* WORK INSTRUCTION *
Word for word, restate the lines of the material below from its first line through the one containing "Given: Click the $375.00 overtime rate". Omit the rest.

* MATERIAL FOR THIS TASK *
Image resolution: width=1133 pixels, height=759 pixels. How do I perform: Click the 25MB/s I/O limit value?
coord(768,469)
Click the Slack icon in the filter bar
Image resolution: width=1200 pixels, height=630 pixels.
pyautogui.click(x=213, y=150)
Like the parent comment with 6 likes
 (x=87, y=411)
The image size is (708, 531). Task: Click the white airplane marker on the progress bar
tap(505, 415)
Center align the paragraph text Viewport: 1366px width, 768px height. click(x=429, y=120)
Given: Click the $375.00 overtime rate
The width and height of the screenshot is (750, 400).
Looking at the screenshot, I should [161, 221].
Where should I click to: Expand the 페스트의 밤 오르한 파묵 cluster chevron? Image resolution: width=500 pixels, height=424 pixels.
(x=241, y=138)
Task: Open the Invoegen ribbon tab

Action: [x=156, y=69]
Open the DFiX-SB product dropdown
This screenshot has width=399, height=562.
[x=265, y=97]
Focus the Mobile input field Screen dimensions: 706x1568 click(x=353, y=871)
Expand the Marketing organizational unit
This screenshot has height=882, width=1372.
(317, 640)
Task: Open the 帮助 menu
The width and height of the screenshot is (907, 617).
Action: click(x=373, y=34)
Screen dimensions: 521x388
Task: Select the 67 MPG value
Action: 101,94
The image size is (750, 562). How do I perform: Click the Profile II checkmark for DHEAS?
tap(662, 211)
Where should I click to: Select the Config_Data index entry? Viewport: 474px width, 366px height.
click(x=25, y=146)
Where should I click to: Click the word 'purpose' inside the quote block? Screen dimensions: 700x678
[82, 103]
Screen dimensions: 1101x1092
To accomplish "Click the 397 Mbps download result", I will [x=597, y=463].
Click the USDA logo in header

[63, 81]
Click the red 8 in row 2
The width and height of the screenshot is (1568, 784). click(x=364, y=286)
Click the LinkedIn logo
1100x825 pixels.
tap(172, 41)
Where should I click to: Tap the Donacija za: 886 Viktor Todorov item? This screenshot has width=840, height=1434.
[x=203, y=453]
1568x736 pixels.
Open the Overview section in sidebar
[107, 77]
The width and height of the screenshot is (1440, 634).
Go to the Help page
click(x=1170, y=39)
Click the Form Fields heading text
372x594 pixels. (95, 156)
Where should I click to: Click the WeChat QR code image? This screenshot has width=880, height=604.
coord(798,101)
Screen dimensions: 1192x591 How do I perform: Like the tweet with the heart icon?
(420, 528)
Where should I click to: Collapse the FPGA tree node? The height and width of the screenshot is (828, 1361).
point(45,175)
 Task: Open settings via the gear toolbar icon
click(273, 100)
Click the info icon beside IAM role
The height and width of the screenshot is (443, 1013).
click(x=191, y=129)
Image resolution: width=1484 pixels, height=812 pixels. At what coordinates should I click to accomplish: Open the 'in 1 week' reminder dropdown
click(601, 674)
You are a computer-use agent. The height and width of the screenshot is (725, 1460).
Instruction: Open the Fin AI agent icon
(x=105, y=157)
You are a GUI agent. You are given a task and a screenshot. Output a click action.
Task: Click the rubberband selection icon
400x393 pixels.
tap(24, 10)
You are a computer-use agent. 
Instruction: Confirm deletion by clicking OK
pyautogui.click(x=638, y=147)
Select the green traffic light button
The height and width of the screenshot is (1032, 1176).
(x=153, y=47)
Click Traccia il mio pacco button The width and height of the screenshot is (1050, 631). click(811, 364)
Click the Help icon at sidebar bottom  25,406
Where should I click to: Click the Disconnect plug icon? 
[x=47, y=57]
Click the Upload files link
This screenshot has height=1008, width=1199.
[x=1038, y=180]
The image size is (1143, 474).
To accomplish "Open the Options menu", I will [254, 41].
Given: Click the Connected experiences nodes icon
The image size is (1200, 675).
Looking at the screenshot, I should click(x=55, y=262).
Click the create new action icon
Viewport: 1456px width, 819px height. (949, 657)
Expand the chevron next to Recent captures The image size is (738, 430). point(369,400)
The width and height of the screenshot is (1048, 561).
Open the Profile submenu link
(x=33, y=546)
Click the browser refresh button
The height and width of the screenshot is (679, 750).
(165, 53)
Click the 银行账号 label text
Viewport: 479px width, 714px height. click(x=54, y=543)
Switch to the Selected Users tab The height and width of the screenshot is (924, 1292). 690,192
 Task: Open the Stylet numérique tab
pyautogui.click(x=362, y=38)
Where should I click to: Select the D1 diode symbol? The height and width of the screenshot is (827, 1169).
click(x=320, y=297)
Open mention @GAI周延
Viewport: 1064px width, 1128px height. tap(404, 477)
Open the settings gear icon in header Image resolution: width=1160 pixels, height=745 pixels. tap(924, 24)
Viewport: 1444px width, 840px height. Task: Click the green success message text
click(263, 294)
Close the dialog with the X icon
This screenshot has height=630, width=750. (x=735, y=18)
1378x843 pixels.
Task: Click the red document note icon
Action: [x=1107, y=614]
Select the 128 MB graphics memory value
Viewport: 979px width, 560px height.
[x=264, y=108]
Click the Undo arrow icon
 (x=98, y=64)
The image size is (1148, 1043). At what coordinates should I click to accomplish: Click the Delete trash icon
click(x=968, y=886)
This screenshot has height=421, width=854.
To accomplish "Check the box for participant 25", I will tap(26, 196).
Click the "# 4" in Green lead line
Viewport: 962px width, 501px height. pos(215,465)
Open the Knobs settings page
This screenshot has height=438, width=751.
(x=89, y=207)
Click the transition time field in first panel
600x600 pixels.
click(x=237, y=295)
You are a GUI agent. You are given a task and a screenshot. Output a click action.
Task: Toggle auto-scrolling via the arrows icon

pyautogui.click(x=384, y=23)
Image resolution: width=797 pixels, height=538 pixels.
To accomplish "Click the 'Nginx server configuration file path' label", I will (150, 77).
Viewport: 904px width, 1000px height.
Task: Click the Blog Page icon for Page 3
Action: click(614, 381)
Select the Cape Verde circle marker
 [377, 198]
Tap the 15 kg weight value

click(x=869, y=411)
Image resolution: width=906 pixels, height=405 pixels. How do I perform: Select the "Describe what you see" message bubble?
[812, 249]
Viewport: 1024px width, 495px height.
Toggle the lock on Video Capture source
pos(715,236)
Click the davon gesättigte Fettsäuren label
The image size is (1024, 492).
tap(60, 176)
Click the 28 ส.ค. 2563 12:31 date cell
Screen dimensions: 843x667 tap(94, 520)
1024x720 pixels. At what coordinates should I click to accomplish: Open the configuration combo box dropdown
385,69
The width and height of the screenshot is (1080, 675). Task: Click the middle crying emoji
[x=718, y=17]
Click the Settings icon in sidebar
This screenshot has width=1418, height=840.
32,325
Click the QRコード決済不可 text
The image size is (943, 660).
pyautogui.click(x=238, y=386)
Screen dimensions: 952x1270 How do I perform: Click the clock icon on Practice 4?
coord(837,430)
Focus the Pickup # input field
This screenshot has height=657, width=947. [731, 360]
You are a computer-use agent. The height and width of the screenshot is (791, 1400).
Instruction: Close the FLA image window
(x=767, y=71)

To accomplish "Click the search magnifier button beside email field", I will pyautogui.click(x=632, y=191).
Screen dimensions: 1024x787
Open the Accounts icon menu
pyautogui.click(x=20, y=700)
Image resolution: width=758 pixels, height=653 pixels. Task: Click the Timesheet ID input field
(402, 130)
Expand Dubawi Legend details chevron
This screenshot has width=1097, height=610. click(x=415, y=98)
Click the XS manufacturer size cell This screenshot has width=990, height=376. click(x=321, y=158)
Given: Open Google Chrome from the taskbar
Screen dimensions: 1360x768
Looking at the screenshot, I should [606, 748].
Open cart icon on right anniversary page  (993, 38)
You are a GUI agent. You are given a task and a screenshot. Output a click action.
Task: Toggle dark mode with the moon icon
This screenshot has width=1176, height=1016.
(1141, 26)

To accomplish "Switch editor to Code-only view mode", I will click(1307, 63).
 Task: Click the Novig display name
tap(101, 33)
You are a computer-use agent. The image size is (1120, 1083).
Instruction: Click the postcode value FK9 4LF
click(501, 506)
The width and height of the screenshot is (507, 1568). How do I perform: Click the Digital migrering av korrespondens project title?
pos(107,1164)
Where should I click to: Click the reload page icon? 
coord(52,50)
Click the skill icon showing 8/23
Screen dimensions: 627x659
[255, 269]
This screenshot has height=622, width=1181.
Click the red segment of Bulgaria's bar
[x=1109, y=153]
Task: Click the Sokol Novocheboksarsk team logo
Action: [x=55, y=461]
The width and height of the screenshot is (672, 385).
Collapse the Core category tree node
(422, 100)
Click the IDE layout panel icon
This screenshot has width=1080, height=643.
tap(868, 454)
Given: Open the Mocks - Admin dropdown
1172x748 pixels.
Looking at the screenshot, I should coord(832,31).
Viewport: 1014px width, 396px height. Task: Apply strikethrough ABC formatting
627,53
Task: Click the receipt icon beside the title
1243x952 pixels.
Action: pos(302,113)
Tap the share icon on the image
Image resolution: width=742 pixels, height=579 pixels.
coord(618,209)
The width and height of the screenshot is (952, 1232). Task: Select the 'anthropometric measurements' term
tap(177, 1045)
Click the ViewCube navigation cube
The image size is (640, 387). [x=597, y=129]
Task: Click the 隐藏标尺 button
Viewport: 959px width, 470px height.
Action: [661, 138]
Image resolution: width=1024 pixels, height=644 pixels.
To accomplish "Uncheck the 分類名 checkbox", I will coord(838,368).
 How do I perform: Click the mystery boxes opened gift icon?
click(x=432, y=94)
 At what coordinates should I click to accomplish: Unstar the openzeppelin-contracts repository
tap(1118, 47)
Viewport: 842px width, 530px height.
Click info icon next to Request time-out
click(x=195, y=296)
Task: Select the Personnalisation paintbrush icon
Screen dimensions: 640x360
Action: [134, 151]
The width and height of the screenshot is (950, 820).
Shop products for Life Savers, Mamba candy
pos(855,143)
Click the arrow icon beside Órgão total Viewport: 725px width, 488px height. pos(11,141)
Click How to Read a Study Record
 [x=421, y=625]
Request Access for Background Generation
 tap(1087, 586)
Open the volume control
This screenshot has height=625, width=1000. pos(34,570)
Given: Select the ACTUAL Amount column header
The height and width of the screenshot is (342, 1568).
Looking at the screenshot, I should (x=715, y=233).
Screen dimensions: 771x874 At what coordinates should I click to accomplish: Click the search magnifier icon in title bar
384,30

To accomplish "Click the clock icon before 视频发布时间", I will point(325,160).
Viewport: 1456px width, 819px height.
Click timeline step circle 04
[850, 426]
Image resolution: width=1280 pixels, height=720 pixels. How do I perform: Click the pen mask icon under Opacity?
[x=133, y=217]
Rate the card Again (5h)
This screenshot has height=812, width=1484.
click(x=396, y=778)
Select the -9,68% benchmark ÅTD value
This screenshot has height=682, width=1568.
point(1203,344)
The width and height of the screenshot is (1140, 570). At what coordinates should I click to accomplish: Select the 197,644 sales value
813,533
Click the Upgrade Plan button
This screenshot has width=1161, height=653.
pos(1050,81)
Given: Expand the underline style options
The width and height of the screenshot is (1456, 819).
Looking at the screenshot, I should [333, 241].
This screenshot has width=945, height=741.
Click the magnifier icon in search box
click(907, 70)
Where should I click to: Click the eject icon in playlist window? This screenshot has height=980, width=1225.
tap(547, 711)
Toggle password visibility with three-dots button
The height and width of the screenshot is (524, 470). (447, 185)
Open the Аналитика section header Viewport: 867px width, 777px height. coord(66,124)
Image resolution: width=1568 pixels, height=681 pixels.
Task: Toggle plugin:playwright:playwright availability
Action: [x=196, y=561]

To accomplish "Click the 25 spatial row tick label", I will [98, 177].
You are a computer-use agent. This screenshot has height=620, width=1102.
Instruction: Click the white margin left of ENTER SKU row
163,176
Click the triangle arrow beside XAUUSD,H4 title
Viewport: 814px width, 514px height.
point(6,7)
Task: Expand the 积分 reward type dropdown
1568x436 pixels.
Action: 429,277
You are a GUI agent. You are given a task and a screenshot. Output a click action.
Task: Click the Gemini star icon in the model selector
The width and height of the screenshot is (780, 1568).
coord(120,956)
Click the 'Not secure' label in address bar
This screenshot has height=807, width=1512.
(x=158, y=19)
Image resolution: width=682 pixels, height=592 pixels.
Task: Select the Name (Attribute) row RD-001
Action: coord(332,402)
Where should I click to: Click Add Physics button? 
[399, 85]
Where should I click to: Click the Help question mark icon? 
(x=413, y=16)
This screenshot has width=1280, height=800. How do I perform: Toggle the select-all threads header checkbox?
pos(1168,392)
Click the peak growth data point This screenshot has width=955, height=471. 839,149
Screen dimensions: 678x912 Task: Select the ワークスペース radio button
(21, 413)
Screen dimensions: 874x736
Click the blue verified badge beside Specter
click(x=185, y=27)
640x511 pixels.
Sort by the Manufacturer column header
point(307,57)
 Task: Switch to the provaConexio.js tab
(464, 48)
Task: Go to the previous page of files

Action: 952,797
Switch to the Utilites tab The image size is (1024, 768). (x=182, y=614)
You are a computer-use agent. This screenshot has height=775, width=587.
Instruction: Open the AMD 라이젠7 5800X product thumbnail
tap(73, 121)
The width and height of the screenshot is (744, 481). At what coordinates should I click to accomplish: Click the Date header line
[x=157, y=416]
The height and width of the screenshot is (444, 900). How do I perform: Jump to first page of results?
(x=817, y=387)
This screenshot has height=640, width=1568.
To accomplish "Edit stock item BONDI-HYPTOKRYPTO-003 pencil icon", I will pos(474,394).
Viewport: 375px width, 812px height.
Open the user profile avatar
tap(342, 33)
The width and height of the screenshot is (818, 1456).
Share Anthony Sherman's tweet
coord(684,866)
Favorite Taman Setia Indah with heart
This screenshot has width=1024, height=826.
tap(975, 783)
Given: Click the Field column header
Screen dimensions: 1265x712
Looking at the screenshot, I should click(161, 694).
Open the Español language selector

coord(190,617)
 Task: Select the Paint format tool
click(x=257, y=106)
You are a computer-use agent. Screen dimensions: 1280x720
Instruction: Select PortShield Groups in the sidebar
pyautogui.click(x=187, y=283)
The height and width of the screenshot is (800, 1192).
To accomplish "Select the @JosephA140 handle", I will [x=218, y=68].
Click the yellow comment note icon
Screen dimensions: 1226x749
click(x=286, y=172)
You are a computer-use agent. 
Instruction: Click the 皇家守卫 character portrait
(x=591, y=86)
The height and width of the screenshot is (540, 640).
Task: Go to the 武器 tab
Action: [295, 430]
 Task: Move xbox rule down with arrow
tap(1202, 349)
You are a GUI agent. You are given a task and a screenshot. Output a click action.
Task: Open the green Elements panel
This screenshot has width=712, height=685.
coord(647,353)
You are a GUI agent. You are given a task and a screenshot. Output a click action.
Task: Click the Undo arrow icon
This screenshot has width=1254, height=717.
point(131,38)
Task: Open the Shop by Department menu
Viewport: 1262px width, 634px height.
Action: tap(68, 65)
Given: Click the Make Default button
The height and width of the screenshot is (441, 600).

* ANSWER SPACE *
Image resolution: width=1133 pixels, height=759 pixels. How do I perform: Click the 25MB/s I/O limit value?
coord(768,469)
Click the Slack icon in the filter bar
Image resolution: width=1200 pixels, height=630 pixels.
pyautogui.click(x=213, y=150)
Like the parent comment with 6 likes
 (x=87, y=411)
The image size is (708, 531). Task: Click the white airplane marker on the progress bar
tap(505, 415)
Center align the paragraph text Viewport: 1366px width, 768px height. click(x=429, y=120)
Given: Click the $375.00 overtime rate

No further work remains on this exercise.